### [WHAT THE EXERCISE ASKS]
Reproduce word for word the lines between those holding "How do I perform: Open" and "Task: Open the Spectral De-noise module", inclusive, and nothing else from the data below.

= Beginning of Section =

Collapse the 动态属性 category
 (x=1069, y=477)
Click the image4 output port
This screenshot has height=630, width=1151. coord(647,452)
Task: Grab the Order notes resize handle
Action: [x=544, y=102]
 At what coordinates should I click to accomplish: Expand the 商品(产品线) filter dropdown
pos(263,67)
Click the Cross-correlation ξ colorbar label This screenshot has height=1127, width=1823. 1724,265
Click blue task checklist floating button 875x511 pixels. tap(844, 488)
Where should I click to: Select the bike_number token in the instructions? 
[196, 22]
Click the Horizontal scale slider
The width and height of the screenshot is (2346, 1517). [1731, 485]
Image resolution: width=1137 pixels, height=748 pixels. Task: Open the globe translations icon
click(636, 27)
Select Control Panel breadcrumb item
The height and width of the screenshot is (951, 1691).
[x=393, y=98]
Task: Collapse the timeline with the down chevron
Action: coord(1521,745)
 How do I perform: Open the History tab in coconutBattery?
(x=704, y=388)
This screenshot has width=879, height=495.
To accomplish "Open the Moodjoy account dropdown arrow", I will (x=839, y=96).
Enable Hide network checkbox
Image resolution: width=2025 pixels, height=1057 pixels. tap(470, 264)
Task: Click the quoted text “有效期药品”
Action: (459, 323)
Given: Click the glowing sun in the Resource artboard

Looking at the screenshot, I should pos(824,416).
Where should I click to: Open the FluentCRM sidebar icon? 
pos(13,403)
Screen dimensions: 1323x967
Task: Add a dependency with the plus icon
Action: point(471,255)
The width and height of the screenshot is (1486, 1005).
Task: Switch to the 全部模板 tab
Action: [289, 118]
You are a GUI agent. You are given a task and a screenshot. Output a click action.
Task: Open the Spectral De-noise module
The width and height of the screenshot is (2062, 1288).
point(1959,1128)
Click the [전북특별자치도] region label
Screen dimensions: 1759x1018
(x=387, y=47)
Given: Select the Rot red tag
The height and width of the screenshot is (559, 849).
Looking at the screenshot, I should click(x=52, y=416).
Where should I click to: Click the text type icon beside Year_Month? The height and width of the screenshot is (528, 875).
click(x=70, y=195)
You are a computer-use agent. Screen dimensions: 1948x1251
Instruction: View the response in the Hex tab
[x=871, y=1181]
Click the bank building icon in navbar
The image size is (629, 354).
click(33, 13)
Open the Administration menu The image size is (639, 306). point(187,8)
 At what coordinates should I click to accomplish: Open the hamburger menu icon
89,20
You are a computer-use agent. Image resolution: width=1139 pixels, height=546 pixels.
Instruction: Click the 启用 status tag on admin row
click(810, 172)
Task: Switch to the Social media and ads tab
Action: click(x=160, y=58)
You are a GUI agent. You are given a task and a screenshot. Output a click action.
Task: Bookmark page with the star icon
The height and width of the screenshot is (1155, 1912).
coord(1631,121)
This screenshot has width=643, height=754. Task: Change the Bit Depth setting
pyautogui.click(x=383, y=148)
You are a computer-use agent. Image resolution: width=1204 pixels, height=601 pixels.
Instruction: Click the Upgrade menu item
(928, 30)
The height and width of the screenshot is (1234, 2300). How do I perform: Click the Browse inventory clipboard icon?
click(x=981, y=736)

= End of Section =

### [TASK OUTPUT]
 How do I perform: Open the History tab in coconutBattery?
(x=704, y=388)
This screenshot has width=879, height=495.
To accomplish "Open the Moodjoy account dropdown arrow", I will (x=839, y=96).
Enable Hide network checkbox
Image resolution: width=2025 pixels, height=1057 pixels. tap(470, 264)
Task: Click the quoted text “有效期药品”
Action: (459, 323)
Given: Click the glowing sun in the Resource artboard

Looking at the screenshot, I should pos(824,416).
Where should I click to: Open the FluentCRM sidebar icon? 
pos(13,403)
Screen dimensions: 1323x967
Task: Add a dependency with the plus icon
Action: point(471,255)
The width and height of the screenshot is (1486, 1005).
Task: Switch to the 全部模板 tab
Action: [289, 118]
You are a GUI agent. You are given a task and a screenshot. Output a click action.
Task: Open the Spectral De-noise module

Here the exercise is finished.